If you were buying a manufacturing plant, you would inspect the machinery. You would know exactly how much capital expenditure (CAPEX) is required to replace rusting conveyor belts before signing the check. Yet, when Private Equity firms acquire software assets, they often treat the codebase as a black box, assuming "it works" because the demo looked good.
This is a fast track to value destruction. Technical debt is not an engineering complaint; it is a financial liability. According to authoritative research by McKinsey, technical debt can amount to 20-40% of the value of the entire technology estate before depreciation.

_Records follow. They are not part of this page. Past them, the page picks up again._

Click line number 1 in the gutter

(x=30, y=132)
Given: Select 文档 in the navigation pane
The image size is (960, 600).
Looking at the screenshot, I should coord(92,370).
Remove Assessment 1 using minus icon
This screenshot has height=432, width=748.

For a $100M acquisition, that is $20M to $40M of hidden liability that doesn't appear on the balance sheet but will aggressively tax your post-close EBITDA.
We call this the "Tech Debt Tax." It manifests as 10-20% of your new product budget being diverted solely to fixing legacy issues rather than driving growth. When you acquire a company with unassessed technical debt, you aren't just buying software; you are inheriting a high-interest loan that your engineering team pays off hourly, at the expense of your value creation plan.

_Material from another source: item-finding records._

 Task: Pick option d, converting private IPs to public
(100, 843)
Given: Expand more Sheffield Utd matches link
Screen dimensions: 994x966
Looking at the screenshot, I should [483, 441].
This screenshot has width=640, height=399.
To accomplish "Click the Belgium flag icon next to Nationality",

You need to move beyond subjective CTO interviews and run objective, quantitative code audits. The goal is to translate "spaghetti code" into "cost to remediate." Here are the specific benchmarks and red flags we look for in a technical due diligence (TDD) process.
Modern applications are built on open source. The risk lies in unmanaged dependencies. The 2024 Synopsys Open Source Security and Risk Analysis Report found that 74% of codebases contained high-risk vulnerabilities—a massive 54% increase from the previous year. If the target company is running 5-year-old libraries with known exploits, you are buying a cybersecurity breach waiting to happen.
We measure Cyclomatic Complexity—a quantitative metric of how tangled the code logic is. A healthy score is under 10. Scores over 25 indicate code that is effectively unmaintainable. If a core revenue-generating module has a score of 50+, it cannot be upgraded; it must be rewritten. That is a CAPEX event you must model.
Ask this specific question: "If your two lead engineers won the lottery and quit tomorrow, can we ship a release next week?" In many founder-led firms, the answer is no. Tech debt often hides in the form of tribal knowledge. If documentation is missing, the cost of replacing talent isn't just a recruiting fee; it's six months of lost product velocity.
Once you have diagnosed the debt, do not just flag it—price it. You must convert engineering findings into a dollar value to adjust the purchase price or structure an earn-out.
The Bottom Line: Technical debt converts your equity into overhead. Don't let a target company pass their sloppy engineering costs onto your balance sheet. Quantify it, price it, and fix it.